Records from a dataset
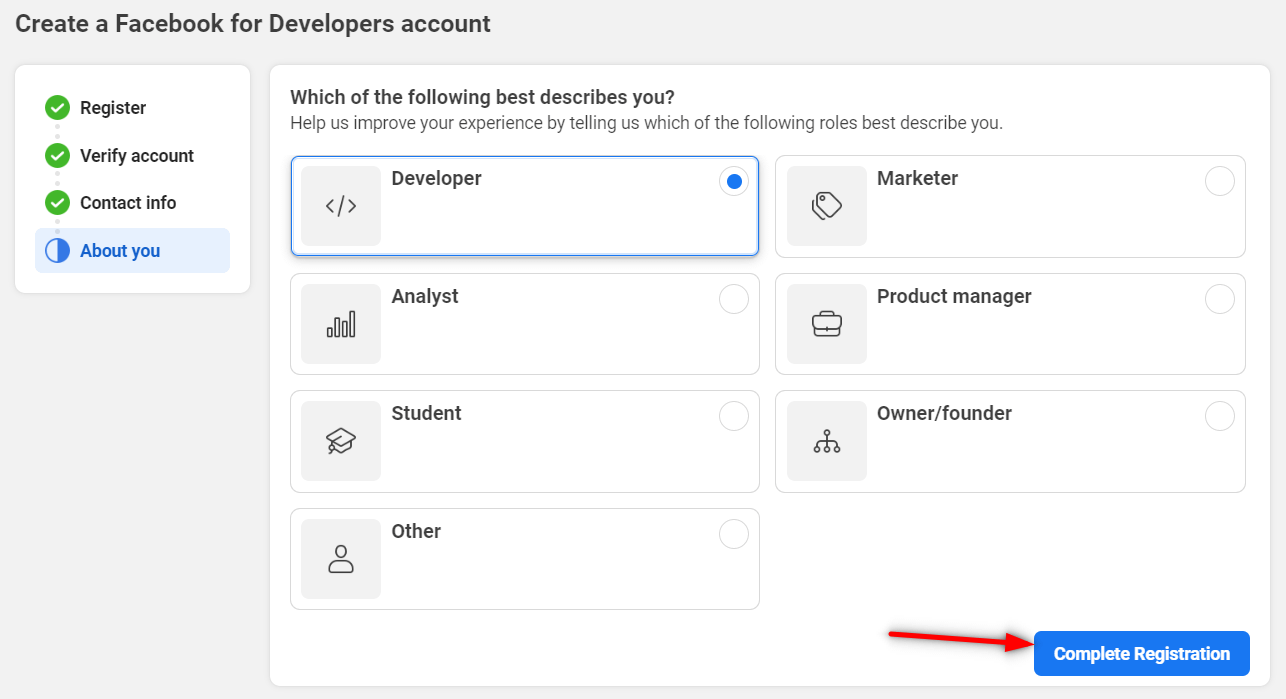The height and width of the screenshot is (699, 1286).
Task: Select the Developer radio button
Action: point(734,181)
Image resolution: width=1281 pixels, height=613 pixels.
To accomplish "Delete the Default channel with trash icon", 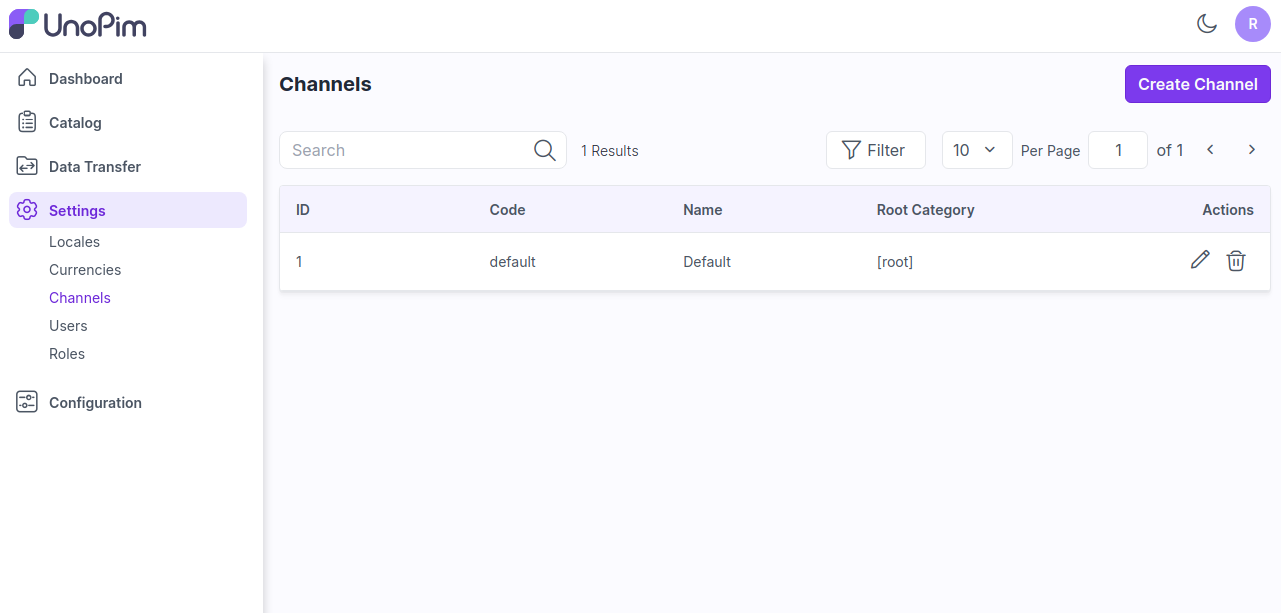I will (1236, 261).
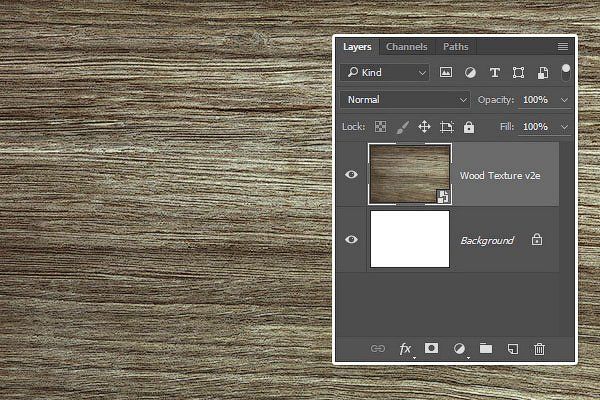Screen dimensions: 600x400
Task: Delete layer using trash icon
Action: 539,348
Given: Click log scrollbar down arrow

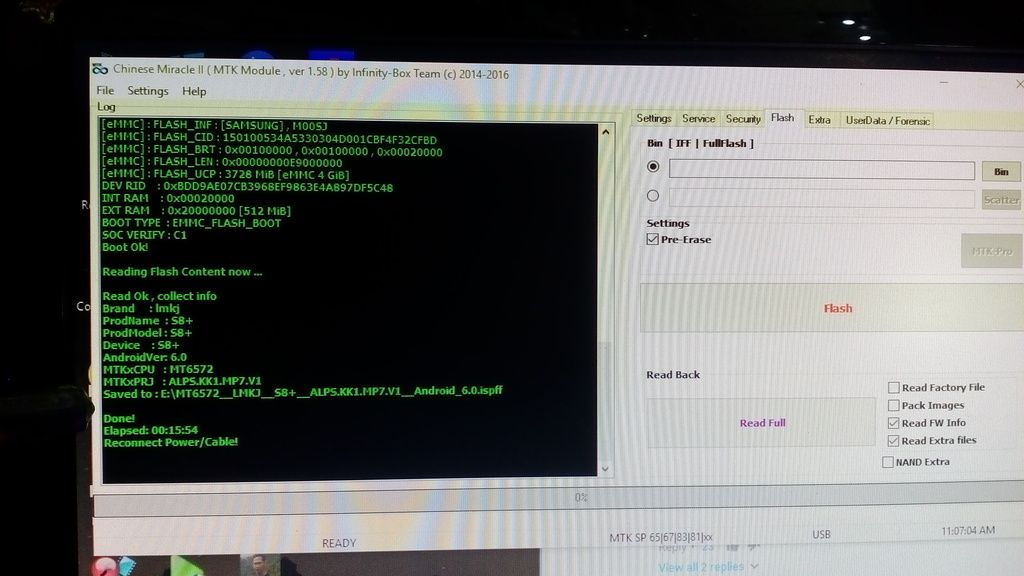Looking at the screenshot, I should click(x=605, y=467).
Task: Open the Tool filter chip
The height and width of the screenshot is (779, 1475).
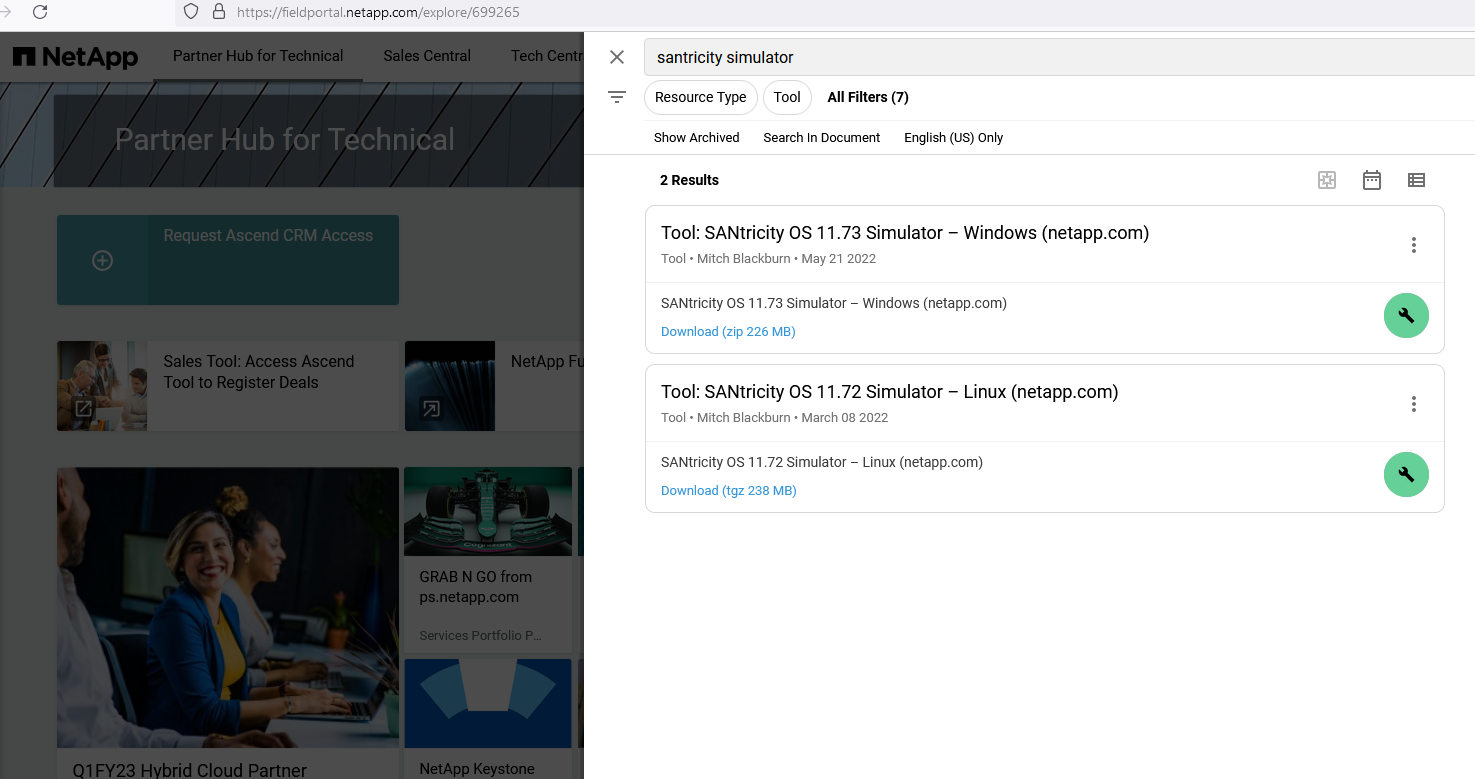Action: 787,97
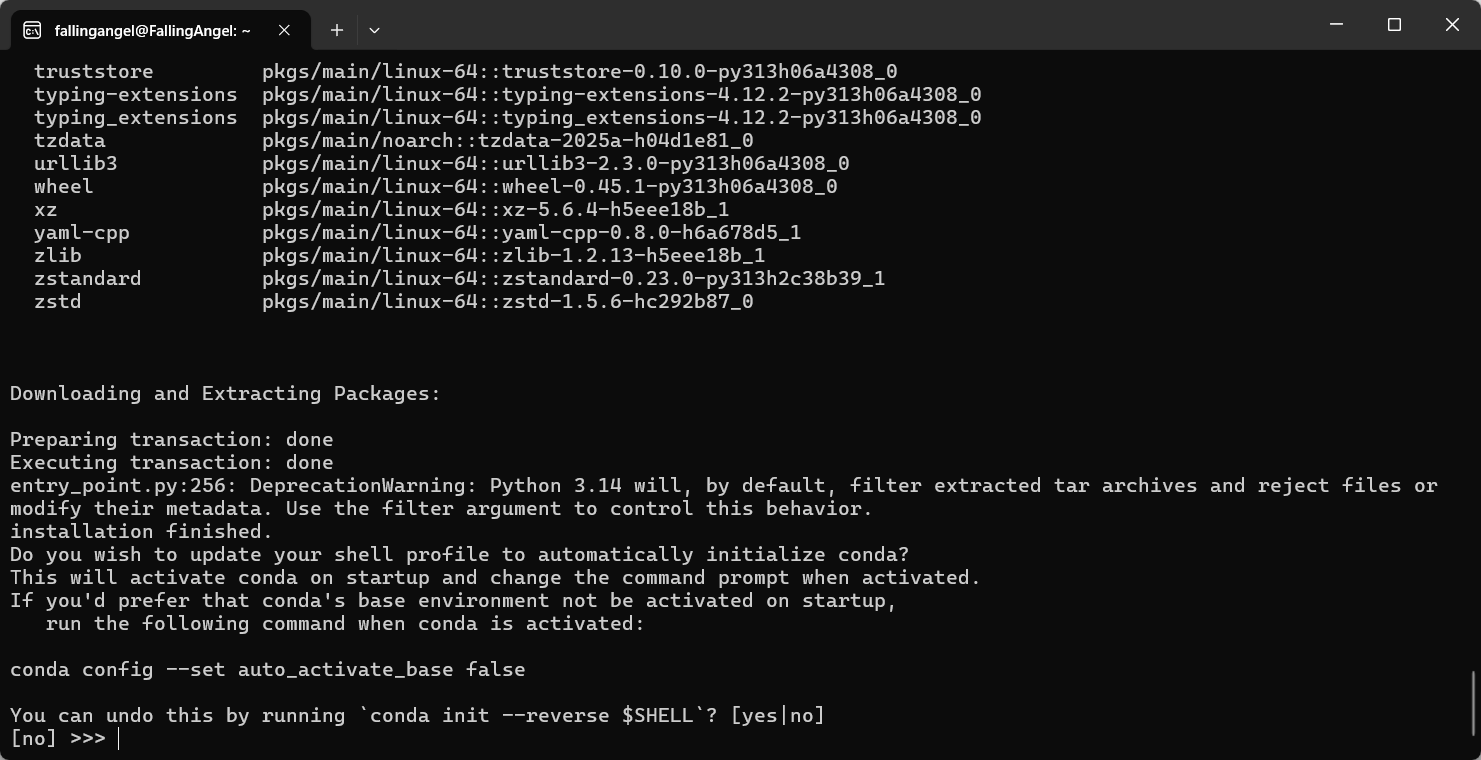Click the installation finished. line
This screenshot has width=1481, height=760.
point(141,532)
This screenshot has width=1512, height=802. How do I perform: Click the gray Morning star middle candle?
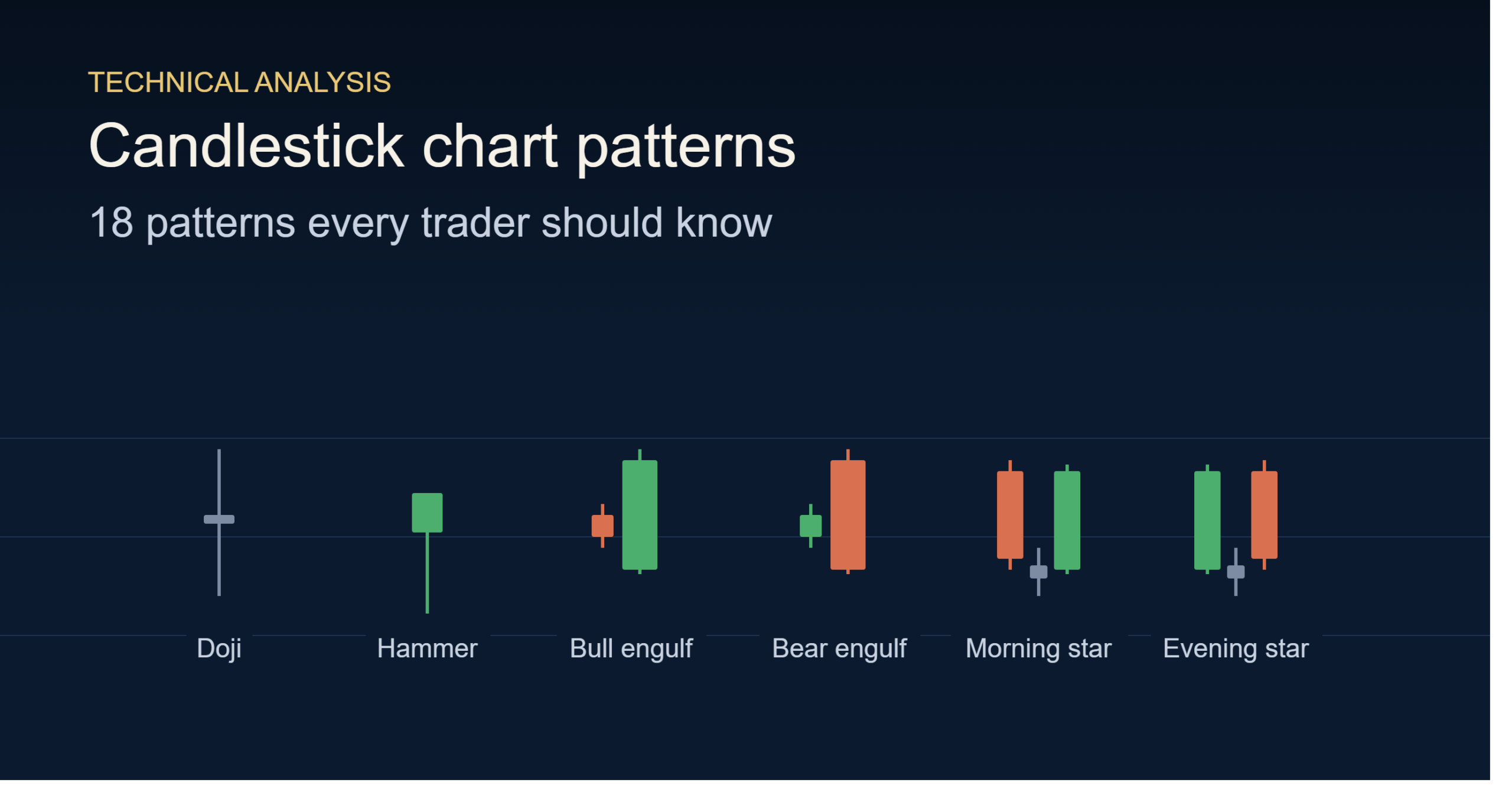(x=1038, y=572)
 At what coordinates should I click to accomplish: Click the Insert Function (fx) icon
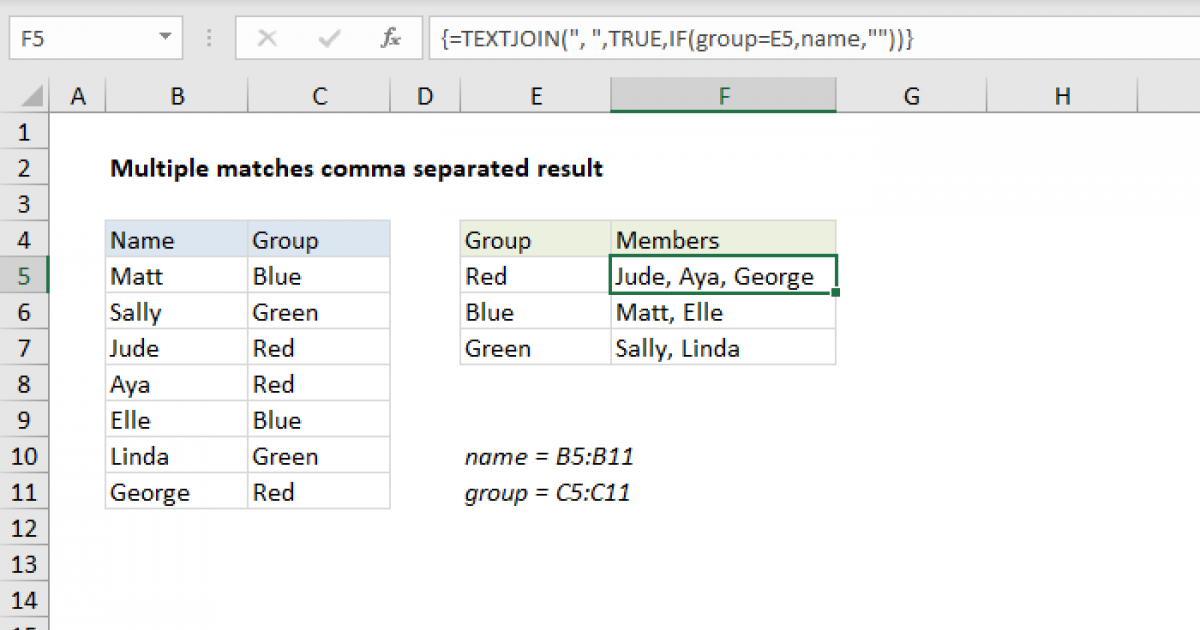389,38
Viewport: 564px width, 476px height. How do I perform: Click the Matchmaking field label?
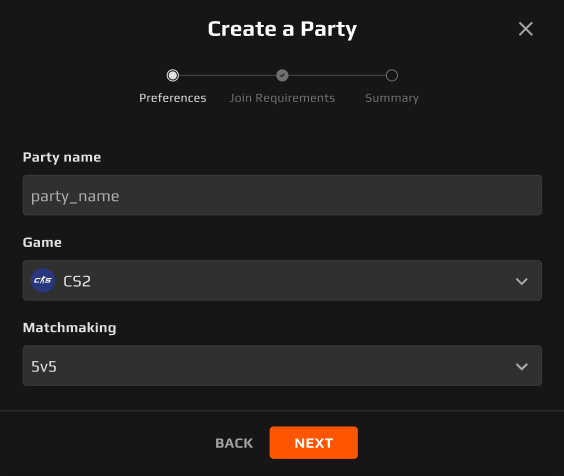pos(69,328)
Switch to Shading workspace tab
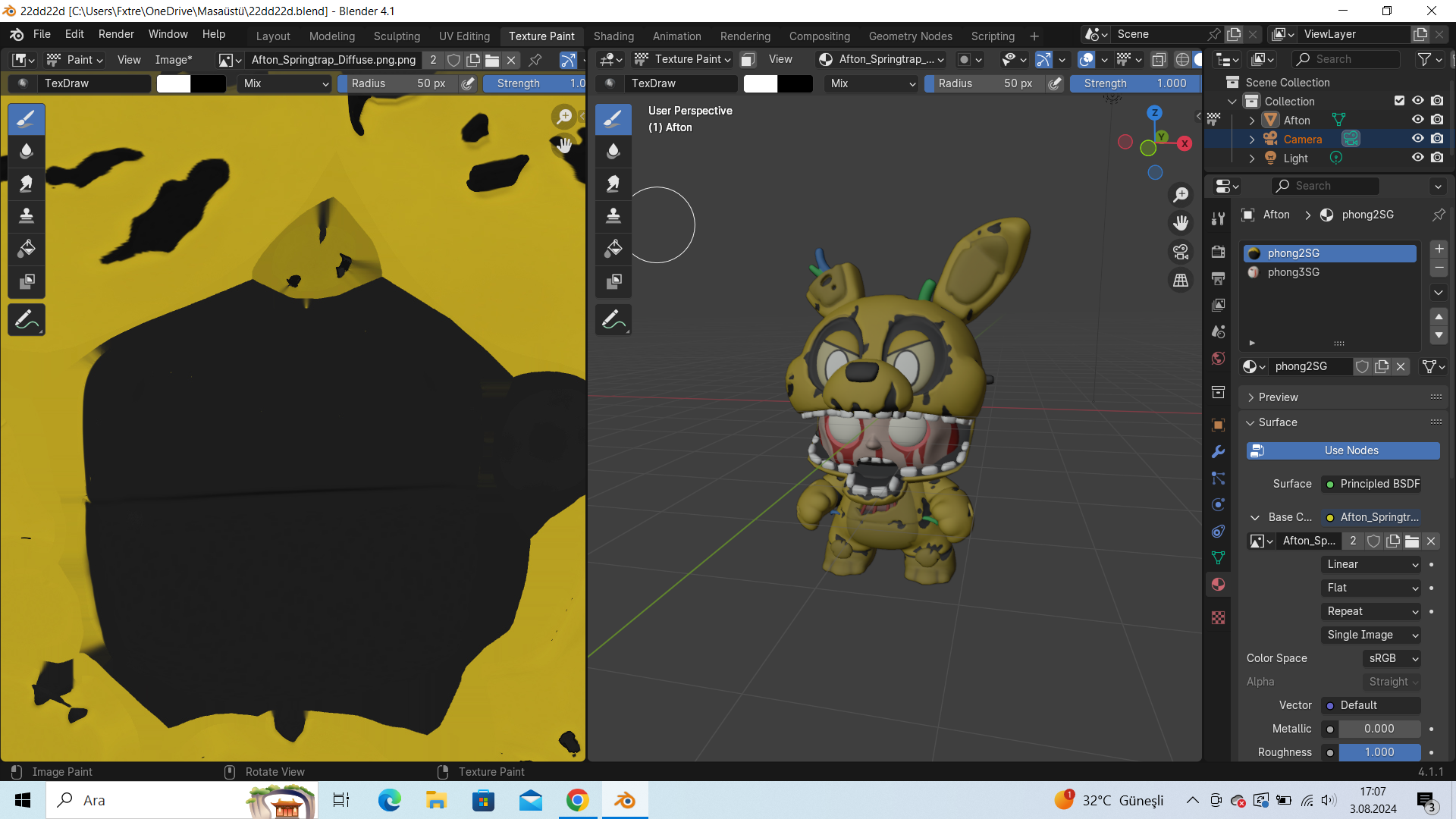Viewport: 1456px width, 819px height. (614, 36)
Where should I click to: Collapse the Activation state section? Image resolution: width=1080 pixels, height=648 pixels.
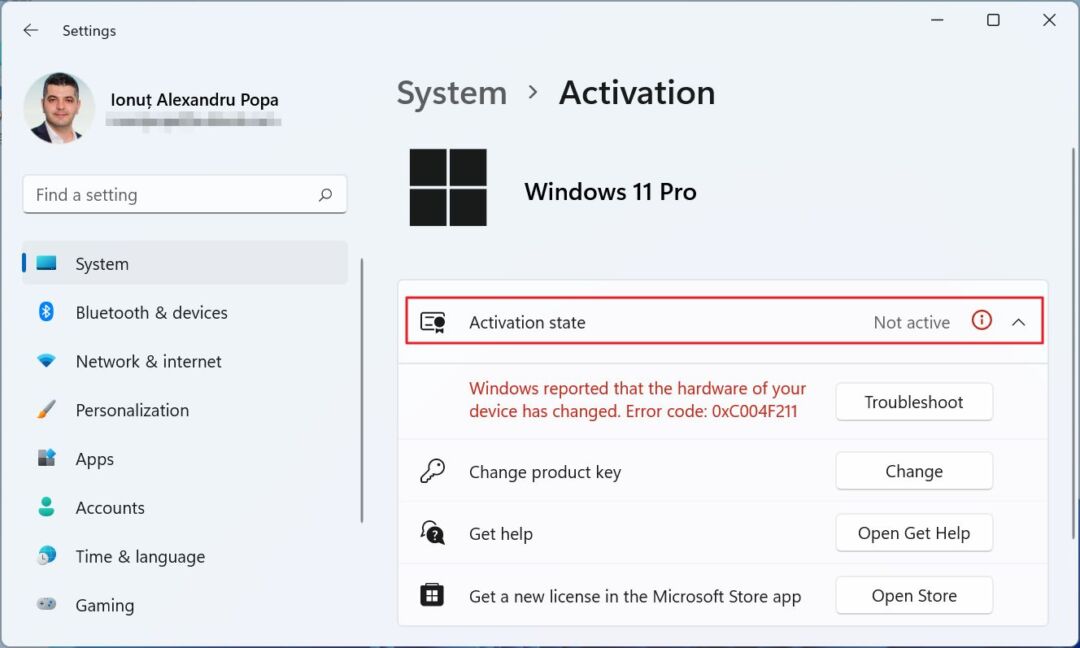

> _Activity_: What is wanted is an exact copy of the lines from the line with "Viewport: 564px width, 476px" through the end of the records, both ends included, pictures excluded.

> _Solution to the exercise_:
Viewport: 564px width, 476px height. How do I perform: Click the Matchmaking field label?
pos(69,328)
Switch to Shading workspace tab
Viewport: 1456px width, 819px height. (614, 36)
Where should I click to: Collapse the Activation state section? Image resolution: width=1080 pixels, height=648 pixels.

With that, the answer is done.